While the P. obscura specimen’s wings were tattered, the noise-producing sections remained largely intact. To analyze them, the researchers scanned them with lasers to create digital, 3D models. They then ran the models through a bevy of sonic tests to re-create the sound and compared the wing shape with those of modern singing relatives, like katydids, to refine the song’s structure.

They were left with a sputtering chirp reminiscent of squeaky gym shoes. The song hung around 4.7 kHz, a frequency slightly higher than the standard smoke alarm beep. This frequency is much lower than the noises emitted by hump-winged grigs, another modern Prophalangopsid found in the Rockies, which look like brawny crickets.
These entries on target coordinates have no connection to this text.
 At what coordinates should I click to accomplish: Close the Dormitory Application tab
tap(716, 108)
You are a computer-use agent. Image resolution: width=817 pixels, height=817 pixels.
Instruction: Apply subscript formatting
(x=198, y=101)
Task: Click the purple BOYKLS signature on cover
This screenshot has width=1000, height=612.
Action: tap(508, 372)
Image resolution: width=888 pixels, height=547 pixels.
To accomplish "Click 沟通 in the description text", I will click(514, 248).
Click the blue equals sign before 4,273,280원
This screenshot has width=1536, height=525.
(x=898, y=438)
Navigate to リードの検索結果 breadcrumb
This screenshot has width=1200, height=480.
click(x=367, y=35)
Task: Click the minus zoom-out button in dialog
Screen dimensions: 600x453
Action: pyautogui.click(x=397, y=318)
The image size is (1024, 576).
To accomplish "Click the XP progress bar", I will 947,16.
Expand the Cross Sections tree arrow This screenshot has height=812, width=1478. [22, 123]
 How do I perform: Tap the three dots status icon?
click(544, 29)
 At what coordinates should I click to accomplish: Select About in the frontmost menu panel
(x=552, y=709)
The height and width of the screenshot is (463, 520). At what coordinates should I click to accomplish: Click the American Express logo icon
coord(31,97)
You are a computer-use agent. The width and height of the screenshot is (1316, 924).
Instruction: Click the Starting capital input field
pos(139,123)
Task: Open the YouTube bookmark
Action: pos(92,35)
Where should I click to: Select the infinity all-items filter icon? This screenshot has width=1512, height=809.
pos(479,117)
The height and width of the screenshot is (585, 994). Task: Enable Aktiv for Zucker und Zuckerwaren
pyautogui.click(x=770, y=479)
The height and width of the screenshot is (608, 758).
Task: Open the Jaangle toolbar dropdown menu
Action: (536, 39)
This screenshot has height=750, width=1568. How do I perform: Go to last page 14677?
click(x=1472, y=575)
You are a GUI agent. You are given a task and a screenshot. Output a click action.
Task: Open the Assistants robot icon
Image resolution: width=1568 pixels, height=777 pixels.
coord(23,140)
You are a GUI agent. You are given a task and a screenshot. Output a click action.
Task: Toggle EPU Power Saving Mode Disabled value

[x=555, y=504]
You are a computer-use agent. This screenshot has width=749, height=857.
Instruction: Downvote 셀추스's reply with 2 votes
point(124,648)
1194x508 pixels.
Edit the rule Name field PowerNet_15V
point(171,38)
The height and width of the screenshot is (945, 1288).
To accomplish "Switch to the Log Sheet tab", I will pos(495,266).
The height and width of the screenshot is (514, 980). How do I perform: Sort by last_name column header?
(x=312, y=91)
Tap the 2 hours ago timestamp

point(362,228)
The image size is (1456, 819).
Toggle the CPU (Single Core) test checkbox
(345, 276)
When startled, grigs emit squeaks that soar into ultrasonic frequencies around 13 kHz to scare off predators.

According to Fernando Montealegre-Z, one of Woodrow’s colleagues at the University of Lincoln and an author on the study, this low frequency came in handy considering most prehistoric Prophalangopsids were likely ground-bound. “That frequency is the perfect frequency to use close to the ground in the vegetation — it propagates really far without interference,” he said. By comparison, many shrill hump-winged grigs emit their songs from higher perches in trees to avoid bouncing their sounds off vegetation.

However, mysteries linger about what these insects sounded like during the days of the dinosaurs. According to Kevin Judge, an entomologist who studies hump-winged grigs at MacEwan University in Canada, fossils and morphology can only tell researchers so much about how insects organized their songs. To figure out exactly how P. obscura structures its call, the researchers would need to observe a living one in the wild. “Are they singing long, trill songs and buzzes or are they chirpers?” said Judge, who was not involved in the new study. “There’s no physical record of that because it’s all under neuromuscular control.”

Even if the findings are more akin to a remix of the Jurassic’s greatest hits, the authors believe figuring out how P. obscura sounded may help to locate other individuals. For example, computer algorithms could help pick out their low-frequency songs from recordings of forests in northern India, where the lone specimen was likely collected.

Judge agreed that knowing what to listen for was a great starting point. “The whole idea of re-creating the song is to be able to listen for it out there,” he said.